• **The problem**: Convert every line of the items below into a Markdown table with the columns No. and Entry, numbering the lines in order and omitting blank ones.

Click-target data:
▶

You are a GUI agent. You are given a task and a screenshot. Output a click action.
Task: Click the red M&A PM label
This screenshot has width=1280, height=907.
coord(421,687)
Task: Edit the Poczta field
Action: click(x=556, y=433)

◀

• **Problem solution**:
| No. | Entry |
|---|---|
| 1 | You are a GUI agent. You are given a task and a screenshot. Output a click action. |
| 2 | Task: Click the red M&A PM label |
| 3 | This screenshot has width=1280, height=907. |
| 4 | coord(421,687) |
| 5 | Task: Edit the Poczta field |
| 6 | Action: click(x=556, y=433) |